Started: 2019-07-24 20:21:50

Submitted: 2019-07-24 22:50:49

Visibility: World-readable

30 June 2019: In which the intrepid narrator returns to False Creek 33 years after Expo 86

The first time I remember going to Vancouver, BC was in 1986. I was five years old and my parents borrowed my grandparents' RV and drove north from the Bay Area to British Columbia, stopping by my great-grandparents' farm in Kelowna, and spending time visiting Expo 86 in Vancouver. We stayed at an RV park somewhere out on the eastern suburbs, next to the brand-new Translink line, and took the fancy completely-automated trains into the city to visit the fair.

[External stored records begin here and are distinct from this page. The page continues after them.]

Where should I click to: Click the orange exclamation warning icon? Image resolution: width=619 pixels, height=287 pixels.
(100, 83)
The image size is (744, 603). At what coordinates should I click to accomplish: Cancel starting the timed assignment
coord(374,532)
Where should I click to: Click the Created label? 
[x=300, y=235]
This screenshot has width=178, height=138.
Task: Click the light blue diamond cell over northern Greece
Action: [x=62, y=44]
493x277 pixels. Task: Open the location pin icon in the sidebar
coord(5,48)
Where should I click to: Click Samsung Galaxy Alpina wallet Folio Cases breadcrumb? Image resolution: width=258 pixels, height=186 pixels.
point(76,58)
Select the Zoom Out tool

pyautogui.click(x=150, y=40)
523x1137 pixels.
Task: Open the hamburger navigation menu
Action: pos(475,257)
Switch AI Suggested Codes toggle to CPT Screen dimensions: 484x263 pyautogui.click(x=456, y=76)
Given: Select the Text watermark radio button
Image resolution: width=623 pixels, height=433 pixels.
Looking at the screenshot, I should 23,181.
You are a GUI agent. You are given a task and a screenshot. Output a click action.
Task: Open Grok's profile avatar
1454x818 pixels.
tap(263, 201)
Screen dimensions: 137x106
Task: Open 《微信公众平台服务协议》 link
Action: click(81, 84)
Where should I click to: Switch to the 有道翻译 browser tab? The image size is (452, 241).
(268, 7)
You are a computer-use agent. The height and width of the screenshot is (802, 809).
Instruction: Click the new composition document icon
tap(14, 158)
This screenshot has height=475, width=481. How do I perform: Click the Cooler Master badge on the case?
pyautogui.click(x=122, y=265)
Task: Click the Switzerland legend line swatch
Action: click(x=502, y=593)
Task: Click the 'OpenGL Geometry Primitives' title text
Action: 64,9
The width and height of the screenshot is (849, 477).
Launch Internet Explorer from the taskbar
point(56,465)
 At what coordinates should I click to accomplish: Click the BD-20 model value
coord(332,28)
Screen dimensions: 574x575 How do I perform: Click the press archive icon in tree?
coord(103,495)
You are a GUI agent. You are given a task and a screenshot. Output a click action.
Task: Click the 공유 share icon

The fair was set up around False Creek, an ocean inlet on the south side of downtown Vancouver that early European explorers hoped might be a major river leading into the interior of the continent (possibly even leading to the Northwest Passage) but turned out to be a dead end. I remember only bits and pieces of the fair. The thing that made the biggest impression was an art installation where old cars and other vehicles had been painted white (including the windows) and had been set up in lines to look like they were driving into the water on one side of False Creek and emerging from the water on the other side. (I think this confused me at age five: why were the cars set up that way? Why were they not being used? Were they really at the bottom of the ocean inlet under the water?)

I also remember seeing multiple movies, probably short length highlighting whatever country sponsored the pavilion we were visiting, including 3D movies with polarized glasses. At one point, according to my parents, I declared, "I don't care if I don't see another movie in six years!"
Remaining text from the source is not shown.